LangGraph / Intermediate Track Module 3 / 10
LangGraph Intermediate ⏱ 28 min
DEV

State & Persistence: Intermediate

Checkpoints & long-running agents

How to Use This Lesson

  • Start with the user problem, then map the pattern to architecture and failure modes.
  • If a code or design example is included, change one assumption and reason through the impact.
  • Use role callouts, checklists, and Q&A sections as implementation or interview prep notes.

This lesson focuses on State & Persistence at the intermediate level. Use it to move from definition to implementation-ready explanation.

Concept

LangGraph state uses explicit reducer-driven schemas. Annotated types attach reducers controlling merge behavior. Checkpoints are stored per super-step AND per task - enabling pending writes recovery: if node B fails, node A’s successful write is durable and won’t re-run on resume. Stores provide cross-thread memory; use InMemoryStore only for local development, and use a durable store such as AsyncPostgresStore for production.

Key Facts

  • Reducer: function(old_value, new_value) returning merged_value
  • operator.add: appends lists; use numeric reducers for counters and add_messages for chat
  • Pending writes: per-task durability prevents duplicate side effects on retry
  • AsyncPostgresStore/Saver: durable production store and checkpointer
  • Checkpointer tables include checkpoints, checkpoint_writes, and checkpoint_blobs
  • graph.update_state(config, updates): inject state from outside the running graph

Reference Implementation

from langgraph.store.memory import InMemoryStore
from typing import TypedDict, Annotated, List

def keep_last_10(old: List, new: List) -> List:
    return (old + new)[-10:]

def add_int(old: int, new: int) -> int:
    return old + new

class AgentState(TypedDict):
    messages: Annotated[List, keep_last_10]       # rolling window
    tool_calls_made: Annotated[int, add_int]       # nodes return integers, not lists
    final_answer: str                              # last-write-wins

# Local development Store: cross-thread memory, lost when process exits.
store = InMemoryStore()
store.put(("users", "praveen"), "prefs",
    {"lang": "Python", "level": "advanced"})
prefs = store.get(("users", "praveen"), "prefs")
print(prefs.value)  # {"lang": "Python", "level": "advanced"}

# Compile with both layers
# app = graph.compile(checkpointer=checkpointer, store=store)

Production Persistence Shape

from langgraph.checkpoint.postgres.aio import AsyncPostgresSaver
from langgraph.store.postgres import AsyncPostgresStore

async with (
    AsyncPostgresSaver.from_conn_string(DB_URI) as checkpointer,
    AsyncPostgresStore.from_conn_string(DB_URI) as store,
):
    # Run setup/migrations in deployment, not per request.
    # await checkpointer.setup()
    # await store.setup()
    app = graph.compile(checkpointer=checkpointer, store=store)

config = {
    "configurable": {
        "thread_id": "tenant-a:user-42:chat-7",
        "checkpoint_ns": "support-agent",
    }
}

Postgres checkpointers persist checkpoint rows plus per-task writes in checkpoint_writes, which is why successful sibling nodes do not need to rerun after one parallel branch fails.

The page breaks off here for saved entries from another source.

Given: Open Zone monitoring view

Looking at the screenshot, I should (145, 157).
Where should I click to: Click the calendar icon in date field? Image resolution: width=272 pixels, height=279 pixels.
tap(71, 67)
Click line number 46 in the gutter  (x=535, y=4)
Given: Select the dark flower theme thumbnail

Use checkpoint_ns to separate graph versions, subgraphs, or assistants that share a thread ID.

Interview Q&A

Q1. What is the difference between a checkpointer and a Store?

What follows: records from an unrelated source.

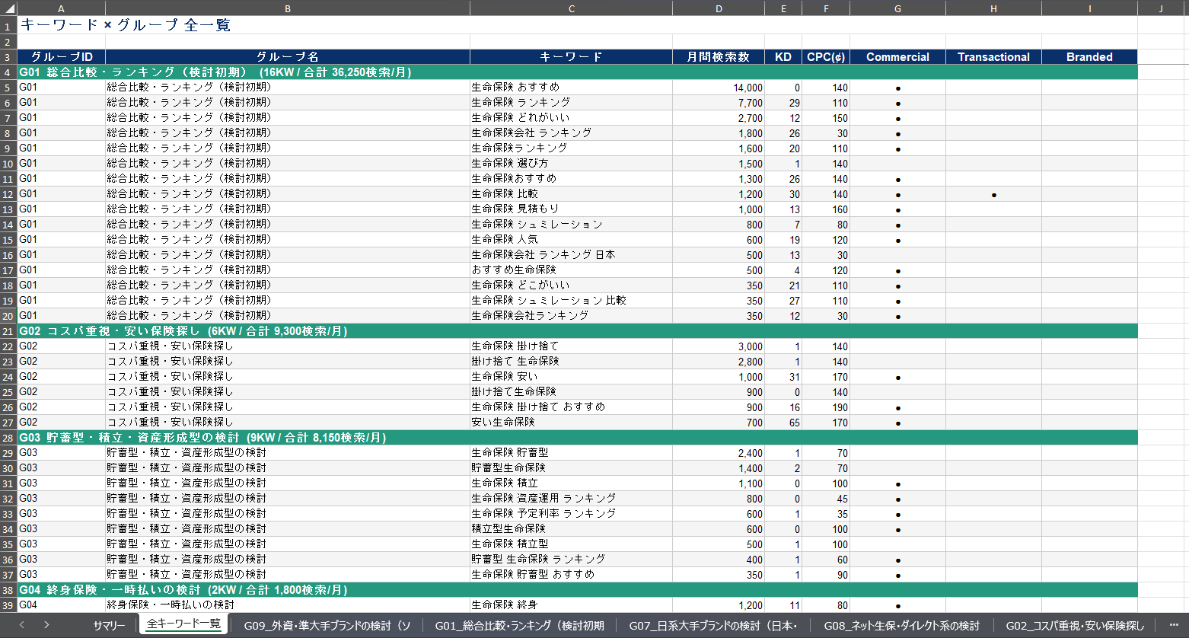Click the select-all corner of the grid
This screenshot has width=1189, height=638.
8,8
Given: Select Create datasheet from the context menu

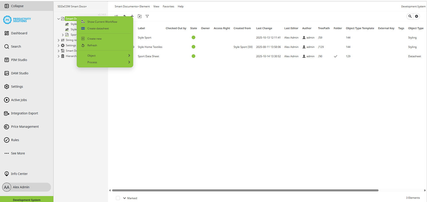Looking at the screenshot, I should pyautogui.click(x=98, y=28).

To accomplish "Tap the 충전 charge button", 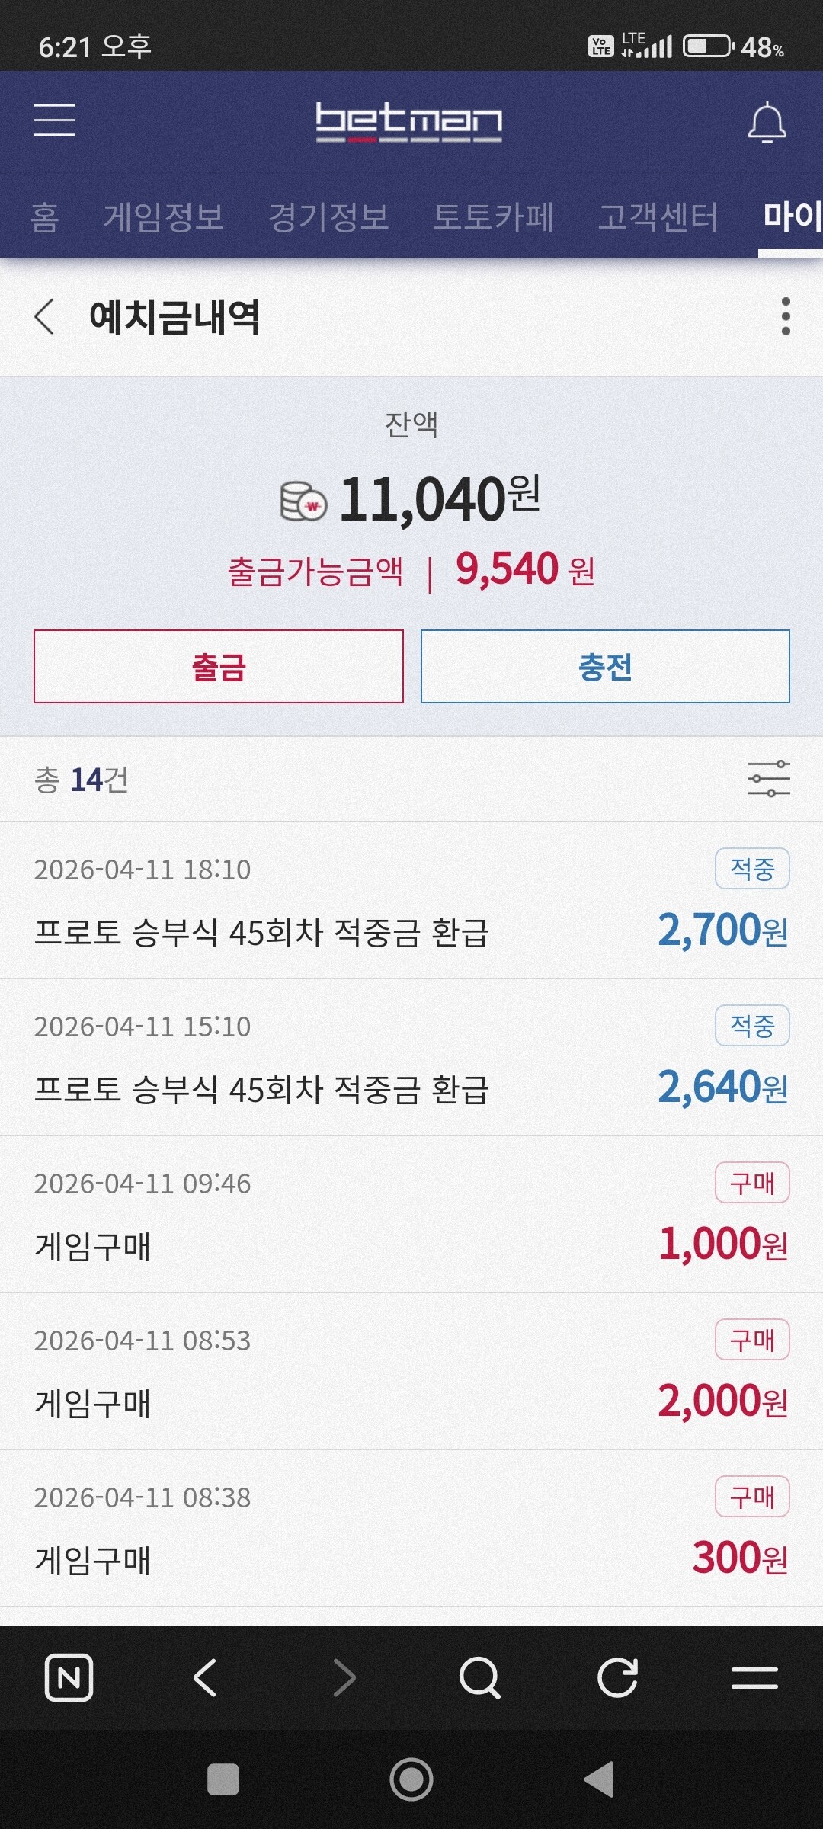I will 605,666.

A checkpointer saves graph state per thread_id - conversation memory within a session. A Store is a key-value store for cross-thread persistent memory - data that survives across multiple conversations. Use Store for user profiles, long-term preferences, or accumulated knowledge. Compile with both: graph.compile(checkpointer=…, store=…).

Q2. How does pending writes recovery work?

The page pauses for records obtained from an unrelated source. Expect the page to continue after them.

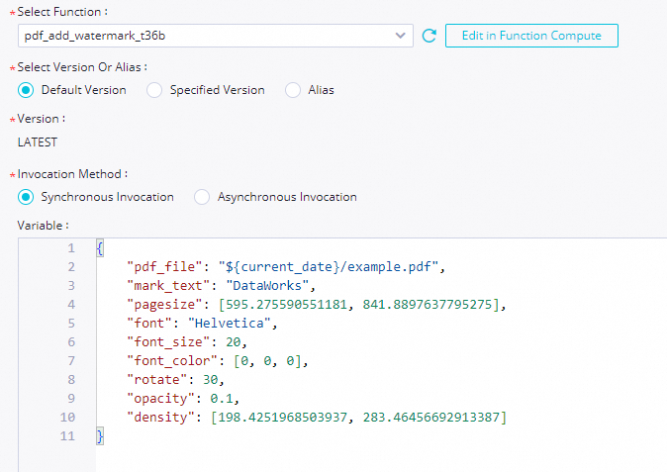Click the rotate value 30
667x472 pixels.
[210, 380]
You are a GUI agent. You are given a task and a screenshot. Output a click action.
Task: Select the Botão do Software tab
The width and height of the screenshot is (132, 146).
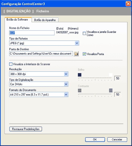[17, 20]
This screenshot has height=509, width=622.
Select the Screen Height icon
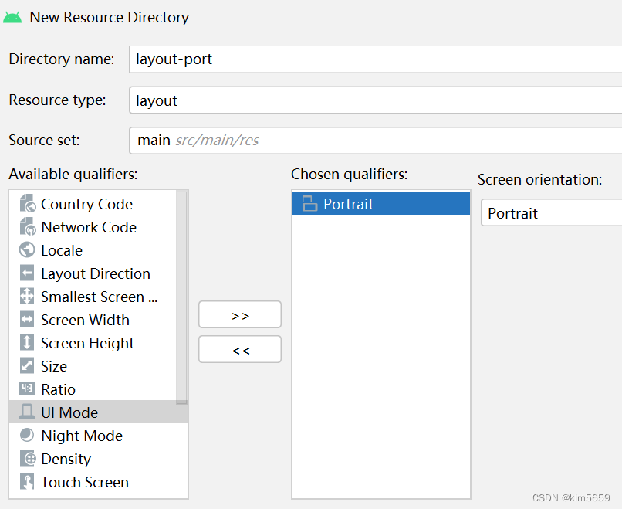pyautogui.click(x=27, y=343)
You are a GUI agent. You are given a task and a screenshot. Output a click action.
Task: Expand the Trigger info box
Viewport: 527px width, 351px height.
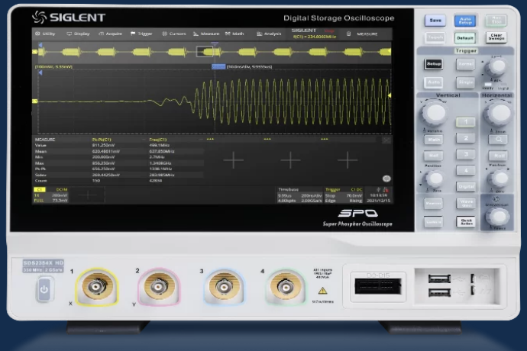(344, 195)
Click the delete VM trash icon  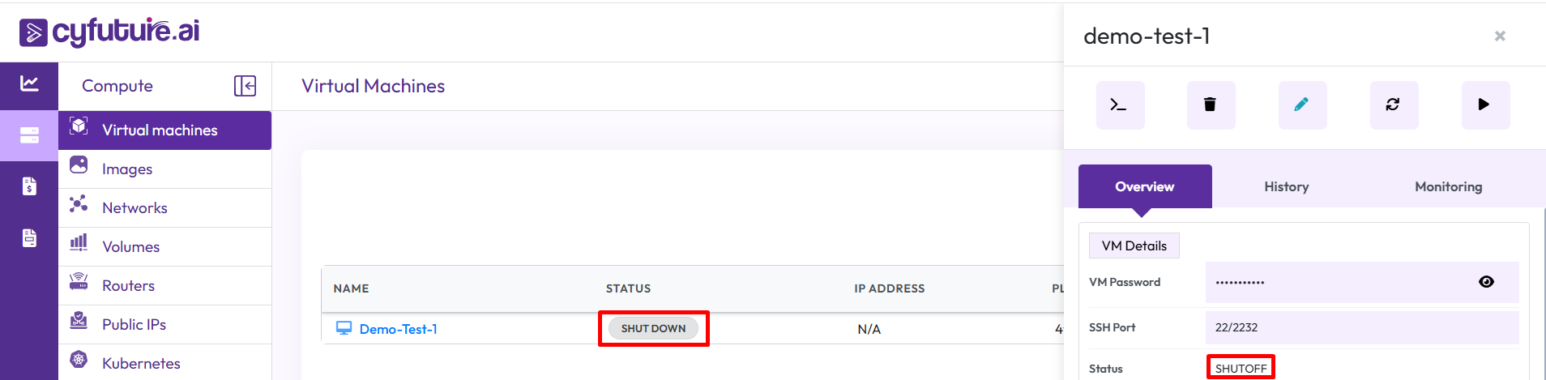(x=1210, y=105)
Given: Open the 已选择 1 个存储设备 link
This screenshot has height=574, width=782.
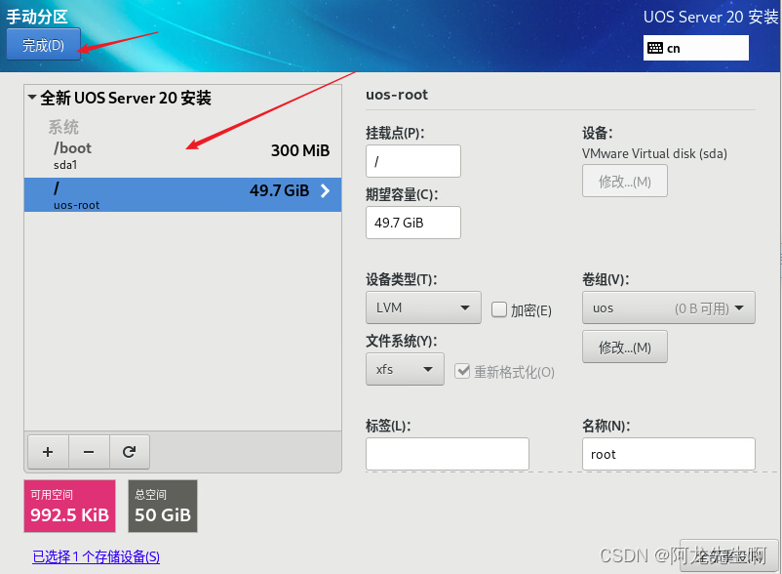Looking at the screenshot, I should (96, 556).
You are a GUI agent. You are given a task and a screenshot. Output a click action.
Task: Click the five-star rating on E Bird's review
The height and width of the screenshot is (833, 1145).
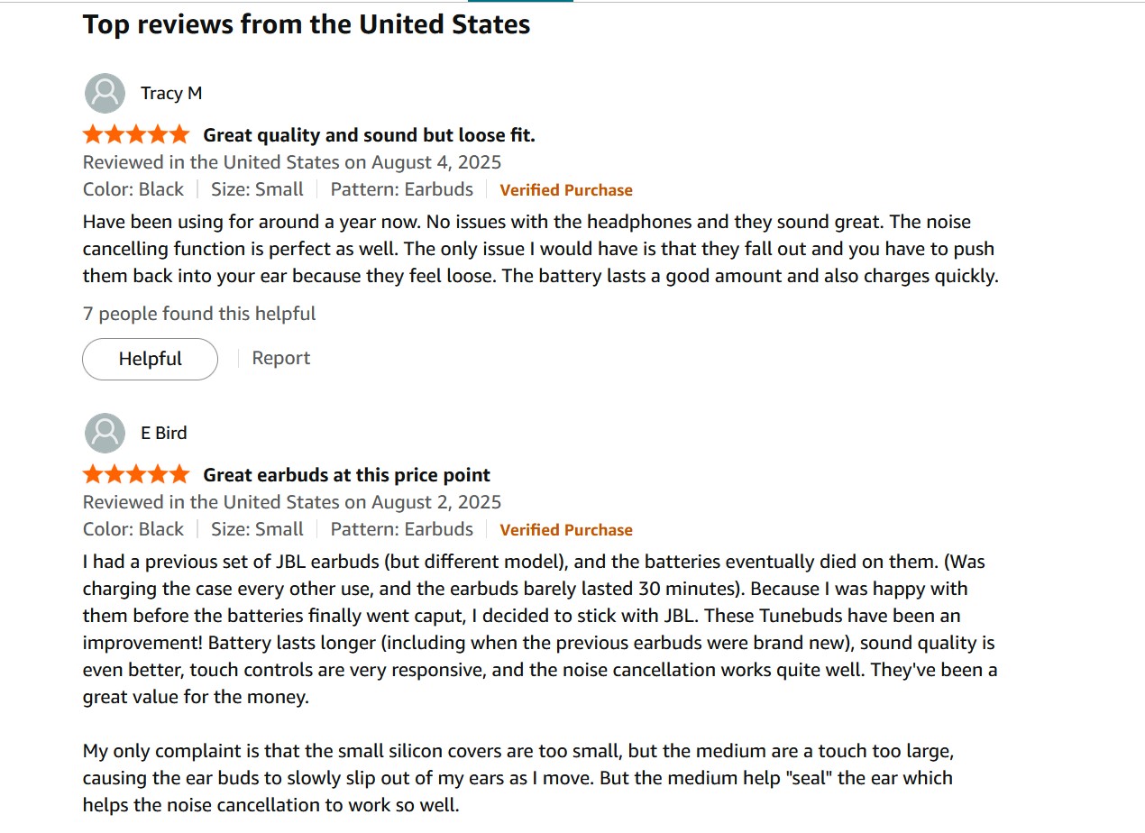[136, 475]
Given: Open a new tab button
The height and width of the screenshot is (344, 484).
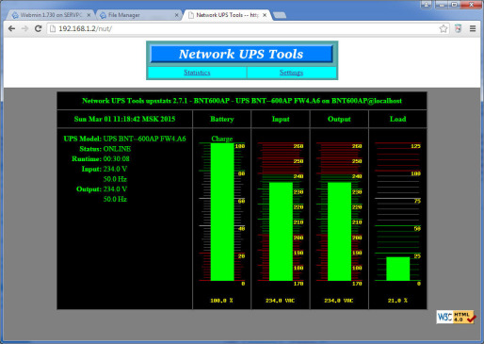Looking at the screenshot, I should [280, 15].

Within a super-step, LangGraph writes each node’s output to a checkpoint_writes table as a task entry. If node B fails, node A’s writes are already durable. On resume, A does not re-run - only B retries. This prevents duplicate side effects like sending an email twice from successful nodes.

Q3. How do you implement a rolling message window to control context length?

Define a custom reducer: def keep_last_n(old, new): return (old + new)[-20:]. Use Annotated[List, keep_last_n] in your TypedDict. This trims state before the next node runs. For production, also consider token-based trimming using LangChain’s trim_messages() utility to stay within model context limits.

Q4. Why can operator.add break counters?

operator.add works only if old and new have compatible types. A counter annotated as int must receive integer updates like tool_calls_made = 1. Returning a list update for that counter creates an int/list TypeError. A named add_int reducer makes that contract obvious.

Q5. What do checkpoint_ns and checkpoint_writes solve?

checkpoint_ns separates histories inside the same thread, often by graph version, assistant, or subgraph. checkpoint_writes records each task’s writes inside a super-step, so a failed parallel branch can resume without rerunning successful sibling branches and duplicating side effects.

Practice Task

Explain when this LangGraph pattern is safer than a linear chain, then name one production failure it prevents.